> _WORK INSTRUCTIONS_:
Wherever the string "computer" appears in the listing, copy that line.

=== Section Start ===

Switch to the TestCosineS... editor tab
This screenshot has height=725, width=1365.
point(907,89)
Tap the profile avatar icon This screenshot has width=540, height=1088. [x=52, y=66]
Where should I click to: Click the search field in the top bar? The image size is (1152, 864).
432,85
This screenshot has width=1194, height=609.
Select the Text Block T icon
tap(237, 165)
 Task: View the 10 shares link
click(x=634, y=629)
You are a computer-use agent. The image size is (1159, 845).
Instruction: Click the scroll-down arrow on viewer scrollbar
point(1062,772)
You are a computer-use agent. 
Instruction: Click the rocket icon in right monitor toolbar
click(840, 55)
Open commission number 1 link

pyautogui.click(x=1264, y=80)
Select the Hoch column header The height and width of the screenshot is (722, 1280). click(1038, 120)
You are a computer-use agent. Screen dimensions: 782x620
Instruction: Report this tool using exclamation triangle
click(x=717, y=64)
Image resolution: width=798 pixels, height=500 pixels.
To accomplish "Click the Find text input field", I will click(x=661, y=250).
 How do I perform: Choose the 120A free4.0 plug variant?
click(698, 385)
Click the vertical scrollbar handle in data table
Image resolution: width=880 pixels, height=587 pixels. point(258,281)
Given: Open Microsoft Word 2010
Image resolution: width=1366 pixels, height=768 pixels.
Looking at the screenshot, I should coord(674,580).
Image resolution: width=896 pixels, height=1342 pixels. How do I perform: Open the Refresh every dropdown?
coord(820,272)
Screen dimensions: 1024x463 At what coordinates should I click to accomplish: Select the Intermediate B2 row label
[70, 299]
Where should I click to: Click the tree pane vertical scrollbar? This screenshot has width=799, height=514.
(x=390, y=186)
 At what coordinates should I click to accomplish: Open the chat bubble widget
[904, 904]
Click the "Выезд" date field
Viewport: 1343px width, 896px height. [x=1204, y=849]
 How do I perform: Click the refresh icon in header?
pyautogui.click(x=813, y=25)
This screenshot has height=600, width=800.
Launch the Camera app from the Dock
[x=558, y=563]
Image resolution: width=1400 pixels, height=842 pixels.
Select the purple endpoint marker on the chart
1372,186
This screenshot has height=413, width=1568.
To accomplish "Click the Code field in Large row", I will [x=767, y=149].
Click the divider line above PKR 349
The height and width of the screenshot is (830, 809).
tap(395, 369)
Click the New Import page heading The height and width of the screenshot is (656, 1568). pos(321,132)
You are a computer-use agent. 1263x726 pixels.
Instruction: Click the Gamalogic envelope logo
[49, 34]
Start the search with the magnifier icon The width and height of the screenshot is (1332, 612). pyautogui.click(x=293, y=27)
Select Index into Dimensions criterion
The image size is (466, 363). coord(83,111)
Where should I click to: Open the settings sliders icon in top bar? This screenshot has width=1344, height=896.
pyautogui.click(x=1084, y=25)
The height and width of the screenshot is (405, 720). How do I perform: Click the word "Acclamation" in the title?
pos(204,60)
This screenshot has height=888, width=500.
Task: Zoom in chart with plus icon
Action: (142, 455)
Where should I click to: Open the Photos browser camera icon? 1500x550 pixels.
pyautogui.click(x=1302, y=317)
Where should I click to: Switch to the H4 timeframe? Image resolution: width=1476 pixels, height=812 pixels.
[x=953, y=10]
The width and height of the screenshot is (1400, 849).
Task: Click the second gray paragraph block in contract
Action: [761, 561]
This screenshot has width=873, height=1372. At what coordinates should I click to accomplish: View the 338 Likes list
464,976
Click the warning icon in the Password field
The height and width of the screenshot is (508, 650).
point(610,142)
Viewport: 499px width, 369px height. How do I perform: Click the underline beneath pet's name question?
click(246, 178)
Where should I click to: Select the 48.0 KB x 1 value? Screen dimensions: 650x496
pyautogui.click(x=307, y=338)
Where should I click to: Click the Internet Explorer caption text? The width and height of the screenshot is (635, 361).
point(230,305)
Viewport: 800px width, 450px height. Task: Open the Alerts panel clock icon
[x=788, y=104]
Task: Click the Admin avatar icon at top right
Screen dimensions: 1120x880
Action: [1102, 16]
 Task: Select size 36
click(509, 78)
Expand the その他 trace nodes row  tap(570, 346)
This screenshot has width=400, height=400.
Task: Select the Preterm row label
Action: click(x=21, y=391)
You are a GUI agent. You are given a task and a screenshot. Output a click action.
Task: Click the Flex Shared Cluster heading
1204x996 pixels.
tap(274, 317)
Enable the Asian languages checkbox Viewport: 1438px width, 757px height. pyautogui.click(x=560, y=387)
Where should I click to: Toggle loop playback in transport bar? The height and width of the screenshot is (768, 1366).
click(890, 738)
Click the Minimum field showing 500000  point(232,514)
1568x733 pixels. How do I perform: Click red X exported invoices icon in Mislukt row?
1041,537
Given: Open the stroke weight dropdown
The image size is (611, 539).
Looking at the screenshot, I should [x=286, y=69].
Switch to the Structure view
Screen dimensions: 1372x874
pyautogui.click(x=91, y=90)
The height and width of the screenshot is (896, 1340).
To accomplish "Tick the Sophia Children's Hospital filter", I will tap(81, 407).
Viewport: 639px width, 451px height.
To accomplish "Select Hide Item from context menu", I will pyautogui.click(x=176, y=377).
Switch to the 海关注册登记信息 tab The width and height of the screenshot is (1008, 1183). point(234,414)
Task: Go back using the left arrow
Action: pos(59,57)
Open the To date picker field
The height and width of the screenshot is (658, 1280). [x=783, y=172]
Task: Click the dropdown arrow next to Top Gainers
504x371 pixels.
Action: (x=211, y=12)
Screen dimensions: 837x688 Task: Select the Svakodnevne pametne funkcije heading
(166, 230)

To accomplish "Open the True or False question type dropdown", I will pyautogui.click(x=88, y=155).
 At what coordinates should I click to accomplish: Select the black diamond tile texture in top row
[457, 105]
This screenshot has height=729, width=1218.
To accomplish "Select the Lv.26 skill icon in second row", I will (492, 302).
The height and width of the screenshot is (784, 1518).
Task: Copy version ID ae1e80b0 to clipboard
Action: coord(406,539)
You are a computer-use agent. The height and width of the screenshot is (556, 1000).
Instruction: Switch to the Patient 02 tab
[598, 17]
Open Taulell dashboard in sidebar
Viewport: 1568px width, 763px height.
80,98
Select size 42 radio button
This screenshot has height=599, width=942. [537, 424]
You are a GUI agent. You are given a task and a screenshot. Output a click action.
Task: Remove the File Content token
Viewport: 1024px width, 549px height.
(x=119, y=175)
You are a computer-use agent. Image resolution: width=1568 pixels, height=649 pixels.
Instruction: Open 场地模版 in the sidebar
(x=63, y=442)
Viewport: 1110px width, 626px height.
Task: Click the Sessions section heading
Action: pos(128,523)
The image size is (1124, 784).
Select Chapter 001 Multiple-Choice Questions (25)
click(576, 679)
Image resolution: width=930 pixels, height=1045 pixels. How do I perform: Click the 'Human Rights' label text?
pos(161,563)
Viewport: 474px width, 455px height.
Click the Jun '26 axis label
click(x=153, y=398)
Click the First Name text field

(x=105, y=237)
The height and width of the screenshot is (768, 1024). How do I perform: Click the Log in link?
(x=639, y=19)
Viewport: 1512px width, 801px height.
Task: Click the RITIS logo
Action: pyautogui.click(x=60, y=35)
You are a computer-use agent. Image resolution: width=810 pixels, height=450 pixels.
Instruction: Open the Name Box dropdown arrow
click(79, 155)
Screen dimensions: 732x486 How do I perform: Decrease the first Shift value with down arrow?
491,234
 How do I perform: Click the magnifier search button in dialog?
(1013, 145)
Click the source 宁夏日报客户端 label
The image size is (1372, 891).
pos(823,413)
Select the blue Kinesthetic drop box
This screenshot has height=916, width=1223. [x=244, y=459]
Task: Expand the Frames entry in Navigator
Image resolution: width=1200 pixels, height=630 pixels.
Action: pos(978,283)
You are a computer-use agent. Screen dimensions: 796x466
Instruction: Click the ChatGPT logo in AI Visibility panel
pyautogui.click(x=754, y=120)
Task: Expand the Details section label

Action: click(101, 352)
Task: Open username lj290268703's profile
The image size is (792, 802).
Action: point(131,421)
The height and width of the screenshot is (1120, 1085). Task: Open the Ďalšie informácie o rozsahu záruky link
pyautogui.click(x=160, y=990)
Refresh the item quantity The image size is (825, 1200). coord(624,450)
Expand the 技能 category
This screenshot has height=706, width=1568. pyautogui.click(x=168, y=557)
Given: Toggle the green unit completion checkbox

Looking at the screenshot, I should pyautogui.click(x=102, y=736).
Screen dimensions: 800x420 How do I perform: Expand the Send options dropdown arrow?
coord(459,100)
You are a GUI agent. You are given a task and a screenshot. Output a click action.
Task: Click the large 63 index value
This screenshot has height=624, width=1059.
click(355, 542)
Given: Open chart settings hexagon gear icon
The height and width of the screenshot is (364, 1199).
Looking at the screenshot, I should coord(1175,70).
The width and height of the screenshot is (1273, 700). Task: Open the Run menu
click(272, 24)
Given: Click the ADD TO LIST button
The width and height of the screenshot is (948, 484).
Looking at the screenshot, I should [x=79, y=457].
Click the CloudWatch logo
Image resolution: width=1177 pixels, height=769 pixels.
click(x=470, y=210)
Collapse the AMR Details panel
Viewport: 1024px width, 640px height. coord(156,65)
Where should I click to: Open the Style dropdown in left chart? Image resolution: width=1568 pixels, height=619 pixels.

=== Section End ===

> _RESPONSE TO THE TASK_:
You are a computer-use agent. The image size is (1159, 845).
You are a computer-use agent. 
You are a computer-use agent. Screen dimensions: 782x620
You are a computer-use agent. 1263x726 pixels.
You are a computer-use agent. The height and width of the screenshot is (556, 1000).
You are a computer-use agent. Image resolution: width=1568 pixels, height=649 pixels.
You are a computer-use agent. Image resolution: width=810 pixels, height=450 pixels.
You are a computer-use agent. Screen dimensions: 796x466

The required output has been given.